Douglass H O
Roswell Park Cancer Institute, State University of New York at Buffalo.
Ann Oncol. 1994;5 Suppl 3:49-57. doi: 10.1093/annonc/5.suppl_3.s49.
Up to now, the majority of adjuvant chemotherapy trials in gastric cancer have failed to show a clear survival benefit as compared to surgical controls, and this is especially true for trials conducted in western countries. But this does not necessarily mean, that adjuvant chemotherapy of gastric cancer is in general ineffective. There are several common threads that appear repeatedly in adjuvant therapy trials which might help to explain the current situation. In most trials stratification was done according to stage and not to the TNM category leading to important stratification bias. A homogeneous surgical approach and a surgical and pathological quality control was not mandatory. There are sufficient data, that in comparison to 'limited' surgery, extended surgery with systematic lymphadenectomy of the N2 compartment markedly improves the prognosis of patients with stage II and IIIa tumors. The kind of chemotherapy, its timing and scheduling, and route of administration might also have been inappropriate to demonstrate a possible benefit of adjuvant therapy. All these things have to be considered seriously in future well designed trials, if an assumed therapeutic gain is to be demonstrated by adjuvant treatment of gastric cancer.

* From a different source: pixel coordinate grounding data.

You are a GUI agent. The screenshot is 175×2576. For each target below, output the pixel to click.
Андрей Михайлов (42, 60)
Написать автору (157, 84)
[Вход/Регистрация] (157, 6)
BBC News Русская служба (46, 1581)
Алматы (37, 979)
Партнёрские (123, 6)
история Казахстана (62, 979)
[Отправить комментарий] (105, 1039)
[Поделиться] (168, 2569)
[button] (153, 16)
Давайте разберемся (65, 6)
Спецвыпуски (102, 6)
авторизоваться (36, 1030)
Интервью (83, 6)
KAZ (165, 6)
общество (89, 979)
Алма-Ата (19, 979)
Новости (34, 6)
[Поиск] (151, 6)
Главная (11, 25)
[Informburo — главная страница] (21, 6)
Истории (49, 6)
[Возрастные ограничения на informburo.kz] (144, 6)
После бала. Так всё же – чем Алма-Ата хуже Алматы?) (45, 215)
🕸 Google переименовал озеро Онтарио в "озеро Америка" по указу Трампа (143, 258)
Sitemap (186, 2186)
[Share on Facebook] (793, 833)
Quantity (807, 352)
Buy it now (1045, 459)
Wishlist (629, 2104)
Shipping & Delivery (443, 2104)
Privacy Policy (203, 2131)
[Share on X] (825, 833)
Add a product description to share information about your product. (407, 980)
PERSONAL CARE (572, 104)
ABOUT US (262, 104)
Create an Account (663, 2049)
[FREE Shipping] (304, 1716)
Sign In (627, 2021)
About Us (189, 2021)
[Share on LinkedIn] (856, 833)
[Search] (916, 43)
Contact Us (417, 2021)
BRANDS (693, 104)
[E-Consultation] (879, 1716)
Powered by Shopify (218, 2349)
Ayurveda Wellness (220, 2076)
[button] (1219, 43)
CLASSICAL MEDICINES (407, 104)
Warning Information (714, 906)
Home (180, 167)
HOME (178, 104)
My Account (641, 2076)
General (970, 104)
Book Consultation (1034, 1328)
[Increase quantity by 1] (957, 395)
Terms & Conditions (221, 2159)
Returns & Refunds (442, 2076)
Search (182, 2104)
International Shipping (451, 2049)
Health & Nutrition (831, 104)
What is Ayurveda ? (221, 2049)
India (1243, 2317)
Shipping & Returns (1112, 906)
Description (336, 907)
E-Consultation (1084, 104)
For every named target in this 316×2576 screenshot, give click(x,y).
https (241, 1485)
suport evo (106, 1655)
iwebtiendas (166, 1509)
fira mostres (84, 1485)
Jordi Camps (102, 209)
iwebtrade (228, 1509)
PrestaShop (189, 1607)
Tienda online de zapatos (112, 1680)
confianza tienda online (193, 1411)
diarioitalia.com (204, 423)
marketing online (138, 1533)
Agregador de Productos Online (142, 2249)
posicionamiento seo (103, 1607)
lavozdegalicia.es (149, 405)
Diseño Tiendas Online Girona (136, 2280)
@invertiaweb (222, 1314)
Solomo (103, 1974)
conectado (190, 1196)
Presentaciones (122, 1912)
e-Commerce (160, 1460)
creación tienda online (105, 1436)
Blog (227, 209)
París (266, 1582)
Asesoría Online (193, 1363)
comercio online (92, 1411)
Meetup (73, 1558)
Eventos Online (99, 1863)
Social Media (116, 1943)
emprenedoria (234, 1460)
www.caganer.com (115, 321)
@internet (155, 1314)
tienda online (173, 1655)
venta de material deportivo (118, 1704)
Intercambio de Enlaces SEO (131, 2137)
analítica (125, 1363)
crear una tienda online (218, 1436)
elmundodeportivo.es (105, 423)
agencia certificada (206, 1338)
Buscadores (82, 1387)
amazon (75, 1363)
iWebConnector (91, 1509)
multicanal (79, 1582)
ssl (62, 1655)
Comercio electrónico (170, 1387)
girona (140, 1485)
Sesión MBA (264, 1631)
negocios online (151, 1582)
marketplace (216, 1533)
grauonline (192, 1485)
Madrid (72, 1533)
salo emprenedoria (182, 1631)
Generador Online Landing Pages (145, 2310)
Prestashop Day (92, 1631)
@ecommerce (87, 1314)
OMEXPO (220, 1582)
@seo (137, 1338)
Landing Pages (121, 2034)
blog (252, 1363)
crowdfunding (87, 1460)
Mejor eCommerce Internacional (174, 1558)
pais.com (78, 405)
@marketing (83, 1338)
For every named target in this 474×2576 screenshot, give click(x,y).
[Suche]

到目前为止,与手术对照组相比,大多数胃癌辅助化疗试验未能显示出明显的生存获益,在西方国家进行的试验尤其如此。但这并不一定意味着胃癌辅助化疗总体无效。在辅助治疗试验中反复出现了几个共同因素,这可能有助于解释当前的情况。在大多数试验中,分层是根据分期而不是TNM分类进行的,这导致了重要的分层偏差。统一的手术方法以及手术和病理质量控制并非强制性要求。有充分的数据表明,与“有限”手术相比,对N2区域进行系统性淋巴结清扫的扩大手术可显著改善II期和IIIa期肿瘤患者的预后。化疗的种类、时机、疗程安排以及给药途径可能也不适合证明辅助治疗的潜在益处。如果要通过胃癌辅助治疗证明假定的治疗效果,那么在未来精心设计的试验中必须认真考虑所有这些因素。